For the last three months, Bahrain has been under Saudi occupation. Among the atrocities that the Saudi-backed Bahraini regime has committed were the destruction of many mosques and religious centers, and detention of up to 1,000 people, one-quarter of whom are under 25 years of age. And further, according to the Herald Sun and sundry other sources, men in jail have been abused and raped, as well as severely tortured.

The leaders of the main Shi'a party, Al-Wefaq, Ali Salman and Khalil Al-Marzouq, former Deputy Speaker of the representative council, along with a leading human rights activist Nabeel Rajab, were summoned by the government for several hours and later released. This comes at a time when the Crown Prince is supposedly leading mediation between the leading Shi'a parties and the government.

On the other hand, the atrocities that Bahrain has suffered come with the direct British involvement: Agence France Presse wrote on May 29 that "Defense Minister Nick Harvey told Parliament last week that some members of the Saudi force deployed in Bahrain may have undergone some British training." The Defense Ministry claimed that British involvement in training foreign forces was intended to engender a culture of respect for human rights.

Former Mossad Chief: Israel Can't Withstand War in Wake of Strike on Iran

June 2 (EIRNS)—Former Israeli Mossad chief Meir Dagan issued a warning that Israel would not withstand a regional conflict ignited by an Israeli strike of Iran's nuclear facilities. According to the Israeli daily Ha'aretz, Dagan said that Israel did not have the capability to stop Tehran's nuclear ambitions. Earlier in April, Dagan called the possibility of a future Israeli Air Force attack on Iranian nuclear facilities "the stupidest thing I have ever heard."

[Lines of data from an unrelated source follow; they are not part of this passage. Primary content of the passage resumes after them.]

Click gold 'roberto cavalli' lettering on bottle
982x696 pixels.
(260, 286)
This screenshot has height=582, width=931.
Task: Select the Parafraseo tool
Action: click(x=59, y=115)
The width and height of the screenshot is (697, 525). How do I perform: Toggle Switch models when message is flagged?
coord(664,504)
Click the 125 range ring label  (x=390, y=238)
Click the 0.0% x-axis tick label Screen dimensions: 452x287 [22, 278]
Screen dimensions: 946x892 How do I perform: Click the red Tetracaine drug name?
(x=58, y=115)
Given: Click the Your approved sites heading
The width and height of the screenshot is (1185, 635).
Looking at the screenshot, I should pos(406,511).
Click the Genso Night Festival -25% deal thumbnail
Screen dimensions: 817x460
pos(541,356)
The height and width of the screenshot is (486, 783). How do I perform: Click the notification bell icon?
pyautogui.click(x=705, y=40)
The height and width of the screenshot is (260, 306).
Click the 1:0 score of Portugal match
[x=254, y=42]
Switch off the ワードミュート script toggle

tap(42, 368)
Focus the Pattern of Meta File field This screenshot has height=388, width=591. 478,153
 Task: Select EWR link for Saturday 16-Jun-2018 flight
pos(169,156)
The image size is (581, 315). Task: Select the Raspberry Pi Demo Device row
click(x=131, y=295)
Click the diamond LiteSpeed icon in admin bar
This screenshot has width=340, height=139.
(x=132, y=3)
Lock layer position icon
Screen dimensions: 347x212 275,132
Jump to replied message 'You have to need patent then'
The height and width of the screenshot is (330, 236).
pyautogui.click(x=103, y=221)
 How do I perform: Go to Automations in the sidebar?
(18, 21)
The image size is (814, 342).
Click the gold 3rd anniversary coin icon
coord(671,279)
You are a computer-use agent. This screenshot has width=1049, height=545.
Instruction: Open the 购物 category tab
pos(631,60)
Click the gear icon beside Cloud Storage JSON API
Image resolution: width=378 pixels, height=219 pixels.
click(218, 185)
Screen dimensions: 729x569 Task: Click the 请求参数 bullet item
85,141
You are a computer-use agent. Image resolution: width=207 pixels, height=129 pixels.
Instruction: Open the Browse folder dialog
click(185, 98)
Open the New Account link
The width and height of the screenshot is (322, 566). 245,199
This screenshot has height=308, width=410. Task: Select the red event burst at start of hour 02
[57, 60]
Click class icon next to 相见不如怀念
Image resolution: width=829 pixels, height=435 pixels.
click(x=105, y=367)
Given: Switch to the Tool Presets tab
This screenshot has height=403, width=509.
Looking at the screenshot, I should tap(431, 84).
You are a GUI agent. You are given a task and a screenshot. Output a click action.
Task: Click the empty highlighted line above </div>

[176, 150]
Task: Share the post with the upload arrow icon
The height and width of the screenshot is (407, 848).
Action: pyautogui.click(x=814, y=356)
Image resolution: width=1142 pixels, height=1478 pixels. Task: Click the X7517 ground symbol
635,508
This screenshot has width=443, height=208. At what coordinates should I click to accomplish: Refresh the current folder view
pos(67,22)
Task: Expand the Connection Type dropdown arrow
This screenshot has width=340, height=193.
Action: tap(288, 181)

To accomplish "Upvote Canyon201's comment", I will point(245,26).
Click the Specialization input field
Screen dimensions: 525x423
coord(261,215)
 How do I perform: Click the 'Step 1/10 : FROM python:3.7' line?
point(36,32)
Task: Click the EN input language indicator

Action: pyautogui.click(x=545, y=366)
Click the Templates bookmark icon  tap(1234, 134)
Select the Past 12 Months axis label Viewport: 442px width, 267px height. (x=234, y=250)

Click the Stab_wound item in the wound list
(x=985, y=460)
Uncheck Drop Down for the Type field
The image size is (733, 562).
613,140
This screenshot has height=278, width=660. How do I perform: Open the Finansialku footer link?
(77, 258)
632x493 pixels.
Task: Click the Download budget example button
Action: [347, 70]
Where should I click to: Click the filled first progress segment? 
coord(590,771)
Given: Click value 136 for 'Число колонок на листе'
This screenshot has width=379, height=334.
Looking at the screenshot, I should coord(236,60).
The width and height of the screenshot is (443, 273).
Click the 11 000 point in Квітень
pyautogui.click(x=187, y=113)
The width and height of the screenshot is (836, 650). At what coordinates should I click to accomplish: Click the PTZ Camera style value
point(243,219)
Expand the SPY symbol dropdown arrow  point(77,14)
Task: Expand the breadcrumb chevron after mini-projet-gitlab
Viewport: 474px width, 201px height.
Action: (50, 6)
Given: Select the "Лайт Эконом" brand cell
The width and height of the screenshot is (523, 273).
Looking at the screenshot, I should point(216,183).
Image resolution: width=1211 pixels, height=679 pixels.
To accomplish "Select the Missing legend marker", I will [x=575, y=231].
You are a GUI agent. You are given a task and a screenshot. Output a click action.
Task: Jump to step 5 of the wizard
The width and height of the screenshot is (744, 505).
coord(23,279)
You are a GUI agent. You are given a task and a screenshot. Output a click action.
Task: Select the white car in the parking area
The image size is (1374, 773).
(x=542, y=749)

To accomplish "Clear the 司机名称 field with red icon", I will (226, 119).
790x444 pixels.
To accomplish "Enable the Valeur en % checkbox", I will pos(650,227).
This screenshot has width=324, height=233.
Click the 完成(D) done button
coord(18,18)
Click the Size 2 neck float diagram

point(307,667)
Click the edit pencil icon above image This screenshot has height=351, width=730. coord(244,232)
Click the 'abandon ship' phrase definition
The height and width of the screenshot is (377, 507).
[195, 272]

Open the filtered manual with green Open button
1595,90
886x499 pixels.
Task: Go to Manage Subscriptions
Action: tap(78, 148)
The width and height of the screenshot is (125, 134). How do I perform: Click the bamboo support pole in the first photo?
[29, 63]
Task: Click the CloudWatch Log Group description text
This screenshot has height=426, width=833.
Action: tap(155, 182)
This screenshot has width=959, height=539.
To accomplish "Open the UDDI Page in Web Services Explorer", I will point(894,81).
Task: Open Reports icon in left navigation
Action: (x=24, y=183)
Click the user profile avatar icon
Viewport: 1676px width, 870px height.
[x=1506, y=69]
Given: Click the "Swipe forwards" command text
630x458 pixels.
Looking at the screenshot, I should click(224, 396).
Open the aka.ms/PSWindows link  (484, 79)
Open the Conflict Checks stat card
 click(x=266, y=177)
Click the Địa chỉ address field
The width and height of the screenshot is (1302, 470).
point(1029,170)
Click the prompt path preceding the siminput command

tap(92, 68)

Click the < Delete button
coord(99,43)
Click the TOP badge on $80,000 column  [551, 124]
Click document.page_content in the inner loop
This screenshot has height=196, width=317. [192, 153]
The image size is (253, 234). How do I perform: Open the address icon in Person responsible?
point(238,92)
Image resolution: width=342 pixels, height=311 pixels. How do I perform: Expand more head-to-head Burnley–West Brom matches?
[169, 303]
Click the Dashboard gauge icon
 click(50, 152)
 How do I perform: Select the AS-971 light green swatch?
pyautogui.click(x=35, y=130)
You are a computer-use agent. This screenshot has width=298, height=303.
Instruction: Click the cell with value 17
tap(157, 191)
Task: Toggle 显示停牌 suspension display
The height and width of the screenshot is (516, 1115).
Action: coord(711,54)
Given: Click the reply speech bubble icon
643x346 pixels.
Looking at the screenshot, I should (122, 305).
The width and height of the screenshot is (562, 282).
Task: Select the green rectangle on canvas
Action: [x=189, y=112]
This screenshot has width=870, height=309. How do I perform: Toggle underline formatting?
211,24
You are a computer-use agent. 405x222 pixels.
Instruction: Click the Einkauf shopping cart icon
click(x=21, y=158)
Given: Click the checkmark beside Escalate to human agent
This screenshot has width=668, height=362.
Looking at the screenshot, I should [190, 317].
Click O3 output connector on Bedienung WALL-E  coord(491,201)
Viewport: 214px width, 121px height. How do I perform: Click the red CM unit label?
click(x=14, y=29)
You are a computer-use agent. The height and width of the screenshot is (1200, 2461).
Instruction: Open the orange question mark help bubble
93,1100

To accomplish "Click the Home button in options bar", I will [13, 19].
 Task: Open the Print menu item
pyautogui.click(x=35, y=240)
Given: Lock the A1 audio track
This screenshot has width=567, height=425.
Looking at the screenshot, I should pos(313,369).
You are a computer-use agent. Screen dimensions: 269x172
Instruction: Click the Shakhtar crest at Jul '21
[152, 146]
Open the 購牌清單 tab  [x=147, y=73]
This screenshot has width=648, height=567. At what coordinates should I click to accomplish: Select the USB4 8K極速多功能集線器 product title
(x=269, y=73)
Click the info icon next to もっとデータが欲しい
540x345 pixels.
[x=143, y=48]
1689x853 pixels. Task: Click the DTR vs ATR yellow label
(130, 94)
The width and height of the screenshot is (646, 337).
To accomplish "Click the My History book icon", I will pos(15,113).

Speaking to a conference in Tel Aviv yesterday, Dagan said Israel doesn't "have the capability to stop the Iranian nuclear program, only to delay it. If anyone seriously considers [a strike], he needs to understand that he's dragging Israel into a regional war that it would not know how to get out of. The security challenge would become unbearable."

Dagan added, the "military option is the last alternative, not preferred or possible, but a last resort. Every other alternative must be weighed before the use of force."

Referring to those who criticized him for speaking out on these matters soon after his retirement, Dagan said: "I feel obligated to express my opinion on certain matters. The prime minister and defense minister are the ones in charge, but sometimes good sense and a good decision don't have anything to do with being elected."

Dagan's comments follow another warning issued the day before by Ha'aretz correspondent Amir Oren, who wrote that Prime Minister Netanyahu and Defense Minister Ehud Barak might take advantage of the fact that the Obama Administration security team is in transition with new Secretary of Defense, National Security Advisor, Chairman of the Joint Chiefs of Staff, and Central Intelligence Agency director, to launch a strike against Iran. "The conclusion is that between the end of June and [Secretary of Defense Robert] Gates' retirement, and the end of September and [Chairman of the Joints Chiefs Adm. Michael] Mullen's retirement, the danger that Netanyahu and Barak will aim at a surprise in Iran is especially great, especially since this would divert attention from the Palestinian issue."